The therapeutic potential of the mesenchymal stem cell secretome in ischaemic stroke

Abstract

Mesenchymal stem cells (MSCs) hold great potential as a regenerative therapy for stroke, leading to increased repair and functional recovery in animal models of cerebral ischaemia. While it was initially hypothesised that cell replacement was an important mechanism of action of MSCs, focus has shifted to their paracrine actions or the so called "bystander" effect. MSCs secrete a wide array of growth factors, chemokines, cytokines and extracellular vesicles, commonly referred to as the MSC secretome. There is evidence suggesting the MSC secretome can promote repair through a number of mechanisms including preventing cell apoptosis, modulating the inflammatory response and promoting endogenous repair mechanisms such as angiogenesis and neurogenesis. In this review, we will discuss the in vitro approaches currently being employed to drive the MSC secretome towards a more anti-inflammatory and regenerative phenotype. We will then examine the role of the secretome in promoting repair and improving recovery in preclinical models of cerebral ischaemia.

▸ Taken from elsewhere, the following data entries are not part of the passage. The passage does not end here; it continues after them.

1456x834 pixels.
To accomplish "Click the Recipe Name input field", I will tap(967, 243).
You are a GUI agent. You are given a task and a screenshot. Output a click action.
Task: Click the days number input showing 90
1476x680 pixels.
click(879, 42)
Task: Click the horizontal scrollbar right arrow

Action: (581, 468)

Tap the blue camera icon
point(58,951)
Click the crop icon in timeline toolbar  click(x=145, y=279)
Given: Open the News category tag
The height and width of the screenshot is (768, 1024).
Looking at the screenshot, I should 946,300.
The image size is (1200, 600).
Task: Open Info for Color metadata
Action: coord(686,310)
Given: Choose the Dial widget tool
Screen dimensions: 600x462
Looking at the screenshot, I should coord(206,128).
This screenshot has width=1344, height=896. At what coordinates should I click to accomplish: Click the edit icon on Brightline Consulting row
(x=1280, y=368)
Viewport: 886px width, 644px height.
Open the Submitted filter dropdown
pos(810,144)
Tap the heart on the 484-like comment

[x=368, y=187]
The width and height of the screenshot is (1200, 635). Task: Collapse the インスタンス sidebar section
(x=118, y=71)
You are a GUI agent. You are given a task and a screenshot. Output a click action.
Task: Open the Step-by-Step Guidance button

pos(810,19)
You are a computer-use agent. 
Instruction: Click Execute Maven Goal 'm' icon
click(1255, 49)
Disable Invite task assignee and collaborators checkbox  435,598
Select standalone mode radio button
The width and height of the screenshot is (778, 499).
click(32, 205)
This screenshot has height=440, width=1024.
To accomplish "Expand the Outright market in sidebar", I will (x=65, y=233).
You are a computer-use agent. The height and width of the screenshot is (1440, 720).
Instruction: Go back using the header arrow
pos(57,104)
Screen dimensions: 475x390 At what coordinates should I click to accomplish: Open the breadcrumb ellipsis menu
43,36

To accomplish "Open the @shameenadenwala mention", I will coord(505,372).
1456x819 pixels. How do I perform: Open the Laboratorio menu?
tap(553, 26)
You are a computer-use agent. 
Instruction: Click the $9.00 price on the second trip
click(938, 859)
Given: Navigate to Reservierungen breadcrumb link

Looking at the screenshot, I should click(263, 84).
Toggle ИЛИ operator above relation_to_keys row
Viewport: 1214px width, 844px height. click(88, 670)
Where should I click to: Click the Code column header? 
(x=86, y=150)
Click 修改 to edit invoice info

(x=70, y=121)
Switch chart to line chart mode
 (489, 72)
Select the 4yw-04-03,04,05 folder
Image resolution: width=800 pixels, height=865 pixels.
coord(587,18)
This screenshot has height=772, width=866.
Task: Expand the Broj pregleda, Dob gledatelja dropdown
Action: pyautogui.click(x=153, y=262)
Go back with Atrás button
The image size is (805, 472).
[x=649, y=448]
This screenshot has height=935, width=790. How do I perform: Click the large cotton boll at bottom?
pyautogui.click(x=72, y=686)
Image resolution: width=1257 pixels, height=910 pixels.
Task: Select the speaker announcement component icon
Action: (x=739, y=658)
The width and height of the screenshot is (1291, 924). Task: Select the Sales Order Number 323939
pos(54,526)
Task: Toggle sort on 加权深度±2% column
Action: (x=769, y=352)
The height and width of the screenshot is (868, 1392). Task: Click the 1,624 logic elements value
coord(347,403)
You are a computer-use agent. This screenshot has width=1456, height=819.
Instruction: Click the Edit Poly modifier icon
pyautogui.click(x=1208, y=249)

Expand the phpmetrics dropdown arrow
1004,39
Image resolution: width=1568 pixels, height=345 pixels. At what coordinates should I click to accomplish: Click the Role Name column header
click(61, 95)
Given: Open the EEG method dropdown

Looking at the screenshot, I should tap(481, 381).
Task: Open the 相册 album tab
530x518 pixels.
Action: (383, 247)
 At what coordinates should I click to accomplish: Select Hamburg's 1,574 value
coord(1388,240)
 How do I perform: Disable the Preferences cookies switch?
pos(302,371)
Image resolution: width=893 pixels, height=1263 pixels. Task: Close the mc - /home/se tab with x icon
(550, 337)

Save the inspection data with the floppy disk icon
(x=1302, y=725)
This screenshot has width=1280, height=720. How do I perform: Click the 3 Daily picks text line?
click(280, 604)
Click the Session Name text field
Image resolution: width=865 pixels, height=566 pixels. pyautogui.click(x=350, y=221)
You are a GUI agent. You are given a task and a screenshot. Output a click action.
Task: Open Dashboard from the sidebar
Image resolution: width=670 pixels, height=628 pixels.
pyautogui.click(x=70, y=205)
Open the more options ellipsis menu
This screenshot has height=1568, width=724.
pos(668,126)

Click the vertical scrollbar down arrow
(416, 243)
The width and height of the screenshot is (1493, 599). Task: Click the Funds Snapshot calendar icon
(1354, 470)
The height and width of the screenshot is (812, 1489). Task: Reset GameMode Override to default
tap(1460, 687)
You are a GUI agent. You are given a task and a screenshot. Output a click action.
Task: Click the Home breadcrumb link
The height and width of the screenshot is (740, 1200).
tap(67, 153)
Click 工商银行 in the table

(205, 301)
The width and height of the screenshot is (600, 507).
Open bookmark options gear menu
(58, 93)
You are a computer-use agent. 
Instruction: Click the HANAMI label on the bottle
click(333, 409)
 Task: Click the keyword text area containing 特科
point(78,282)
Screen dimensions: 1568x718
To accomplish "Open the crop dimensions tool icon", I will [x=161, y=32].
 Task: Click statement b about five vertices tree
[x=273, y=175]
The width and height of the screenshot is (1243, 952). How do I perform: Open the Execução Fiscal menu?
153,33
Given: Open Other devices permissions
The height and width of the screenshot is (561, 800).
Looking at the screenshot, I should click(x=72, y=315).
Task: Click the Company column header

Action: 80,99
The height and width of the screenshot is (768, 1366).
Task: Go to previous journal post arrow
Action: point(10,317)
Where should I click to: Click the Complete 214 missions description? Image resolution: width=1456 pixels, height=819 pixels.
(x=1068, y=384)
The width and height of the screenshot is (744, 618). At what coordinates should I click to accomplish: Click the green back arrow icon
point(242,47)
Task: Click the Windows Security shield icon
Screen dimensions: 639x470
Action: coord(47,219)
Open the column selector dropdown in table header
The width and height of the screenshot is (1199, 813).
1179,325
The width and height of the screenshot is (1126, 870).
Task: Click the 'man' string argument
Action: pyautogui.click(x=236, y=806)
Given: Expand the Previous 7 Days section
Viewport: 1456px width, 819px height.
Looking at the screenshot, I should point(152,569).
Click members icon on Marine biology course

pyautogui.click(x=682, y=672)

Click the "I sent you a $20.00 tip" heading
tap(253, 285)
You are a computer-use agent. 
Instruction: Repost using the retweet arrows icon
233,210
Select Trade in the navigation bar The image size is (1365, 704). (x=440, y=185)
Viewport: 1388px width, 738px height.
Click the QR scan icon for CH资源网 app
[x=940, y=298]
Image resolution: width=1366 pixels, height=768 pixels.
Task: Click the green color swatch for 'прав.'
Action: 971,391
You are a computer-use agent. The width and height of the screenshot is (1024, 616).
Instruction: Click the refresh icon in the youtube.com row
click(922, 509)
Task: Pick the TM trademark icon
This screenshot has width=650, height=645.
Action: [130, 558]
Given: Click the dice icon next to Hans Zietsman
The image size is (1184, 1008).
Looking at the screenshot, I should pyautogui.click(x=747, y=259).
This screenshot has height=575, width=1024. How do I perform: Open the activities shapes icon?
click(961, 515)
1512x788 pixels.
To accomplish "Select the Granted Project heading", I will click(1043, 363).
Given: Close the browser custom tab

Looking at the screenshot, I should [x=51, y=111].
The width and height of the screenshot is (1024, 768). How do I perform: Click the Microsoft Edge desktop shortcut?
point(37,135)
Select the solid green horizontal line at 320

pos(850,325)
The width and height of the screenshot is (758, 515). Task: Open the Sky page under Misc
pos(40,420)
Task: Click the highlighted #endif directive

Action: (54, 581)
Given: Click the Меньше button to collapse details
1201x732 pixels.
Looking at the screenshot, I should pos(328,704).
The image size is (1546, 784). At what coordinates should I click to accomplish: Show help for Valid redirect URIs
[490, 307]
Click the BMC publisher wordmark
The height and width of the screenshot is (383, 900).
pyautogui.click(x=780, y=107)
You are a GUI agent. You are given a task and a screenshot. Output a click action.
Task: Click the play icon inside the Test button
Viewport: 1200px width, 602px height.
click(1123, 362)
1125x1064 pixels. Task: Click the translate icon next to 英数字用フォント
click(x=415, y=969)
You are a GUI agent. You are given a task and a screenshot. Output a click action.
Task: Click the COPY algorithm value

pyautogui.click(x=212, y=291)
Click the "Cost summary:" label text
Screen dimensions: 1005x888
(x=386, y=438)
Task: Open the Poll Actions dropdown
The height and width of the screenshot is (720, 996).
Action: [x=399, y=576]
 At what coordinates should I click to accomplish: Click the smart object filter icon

Keywords: Cell therapy; mesenchymal stem cell; repair; secretome; stroke.

Figure 1.

Summary of in vitro approaches that have been utilised to enhance the therapeutic potential of mesenchymal stem cell secretome. BDNF: brain-derived neurotrophic factor; FGF: fibroblast growth factor; G-CSF: granulocyte-colony stimulating factor; HGF: hepatocyte growth factor; IFN-γ: interferon gamma; IGF: insulin-like growth factor; IL: interleukin; MMPs: matrix metalloproteinases; NGF: nerve growth factor; PGE2: prostaglandin E2; TGF-β: transforming growth factor beta; TNF-α: tissue necrosis factor alpha; TSG-6: TNF-α–stimulated gene 6 protein; VEGF: vascular endothelial growth factor.

Figure 2.

The role of the mesenchymal stem cell secretome in promoting repair and recovery after ischaemic stroke. The main mechanisms of action are highlighted along with the proposed mediators. Ang: angiopoietin; BDNF: brain-derived neurotrophic factor; CXCL: chemokine C-X-C motif ligand; CX3CR1: CX3C chemokine receptor 1; bFGF: basic fibroblast growth factor; GDNF: glial cell line-derived neurotrophic factor; HGF: hepatocyte growth factor; HIF-1α: Hypoxia-inducible factor 1-alpha; IGF-1: insulin-like growth factor 1; IL: interleukin; PDGF-AA: platelet-derived growth factor AA; PGF: placental growth factor; TGF-β: transforming growth factor beta: VEGF: vascular endothelial growth factor.